It's worth repeating: Right tool, right job.
Welcome once again to the AHA Report. No, it's not your imagination, I'm talking about validation again, in a piece from my archives. Why? Because to make pre-hire testing successful, you need to do more than define a list of job-related competencies and then test for proficiency in them. (if you even choose to go that far - which some people in this industry, amazingly, still do not.) Ideally, you should make sure any test you use really does predict performance in the actual job in question. In practice, you should try to get as close as possible to this ideal of validation.
I just can't stress this enough. General personality tests such as Myers-Briggs may be useful in general situations, like helping managers get to know themselves and each other at a leadership retreat. But then, so would whitewater rafting - and Meyers-Briggs doesn't produce action photos as a takeaway. Generic tests for job-related competencies may be useful for generic jobs. But have you ever hired someone for a "generic" job, besides perhaps the CEO's nephew?
The only thing that can predict success in the specific job you're hiring for is a test designed for that job, or pretty close to it. Anything else risks being worse than useless, by casting doubt on the value of testing itself. And we don't need any more of that, thank you very much.
Is this test validated for your industry?
Make sure you understand validity generalization before you answer.
The test vendor says, "This test was developed specifically for the banking industry."
You say, "Sounds good. I work for a bank. I'll buy it!"
Mr. Politically Incorrect says, "Bzztt! Nope."
Now, some vendors probably believe their own press and think their tests are validated for a given industry. But that does not make them correct. To understand why, we need to review the concepts of "validation" and "validity generalization."
Validation
Think about it. What do the following statements really mean about a hiring test?
- "Our test is validated for use in the XYZ industry." What, for every job? Are all companies in this industry identical?
- "Our test contains industry norms for the XYZ industry." What, everyone in the "industry norm" base is a high performer?
- "This is the 'average' score for people with this job title." So, all people with the same title do identical tasks and are high performers?
Suppose you took an employment test yourself. Would you really care whether it was used widely in the industry, or would you want to know whether its scores actually predicted your performance?
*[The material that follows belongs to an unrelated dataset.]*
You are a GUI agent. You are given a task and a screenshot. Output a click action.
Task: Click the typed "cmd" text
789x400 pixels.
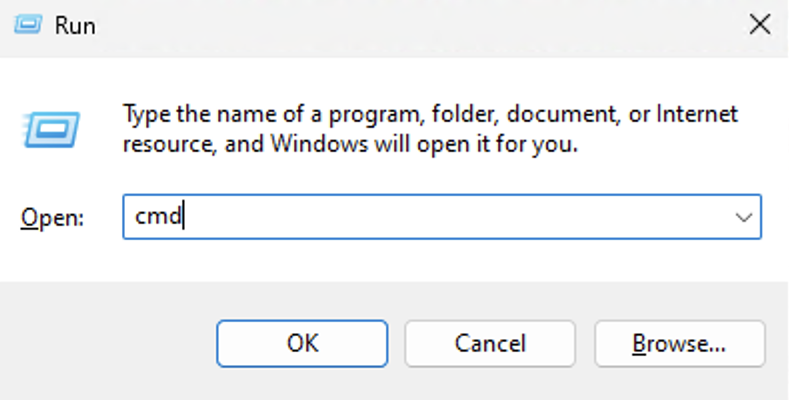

Validation means that someone, somewhere, at some time, did a formal study to see whether test scores predicted job performance in a specific job.
Test Choice
What does validation have to do with test choice? As I discussed in a past article, few tests are designed for hiring; that is, their content is not based on job performance, and their scores don't predict it either.
Why should this be a big deal? Because improperly used tests have a real financial impact on 1) qualified people, and 2) organizations that hire unqualified people. Job-qualified minorities, for example, have a history of being excluded based on unsupported job requirements and inappropriate tests. Yes, that includes interviews.
A true hiring test is different. Valid hiring tests are based on a generally-accepted theory of job performance; scores are supported by studies that show they predict on-the-job performance; scores are show to be stable over time; and test developers follow guidelines intended to make their tests rock solid. This is a good thing.
Assuming we're only shopping among true hiring tests, how do we choose which one to use? We look at job analysis data. Job analysis identifies the critical competencies required to perform the job. People cannot just "believe" an XYZ test will work for all jobs.
The next challenge is to make sure scores predict job performance. This is something a reasonable person would want to do, right? After all, if the test content is critical to the job, logic states we should make sure it works.
Deja Validation
Once upon a time people believed tests should be re-validated every time they were implemented. Then someone asked, "Why do we have to re-validate a test every time it is implemented when someone else might have already done all the work?"
This started a series of investigations and studies that concluded, "If two jobs are essentially the same, then the validity data can be 'transported' from one job to another. Sweet!" (assuming Ph.D.s would actually say something like that).
So is it okay to use an "industry validated" XYZ test without doing any further work? Nope. Sorry. We can save some time, but only if we know the two jobs are essentially the same.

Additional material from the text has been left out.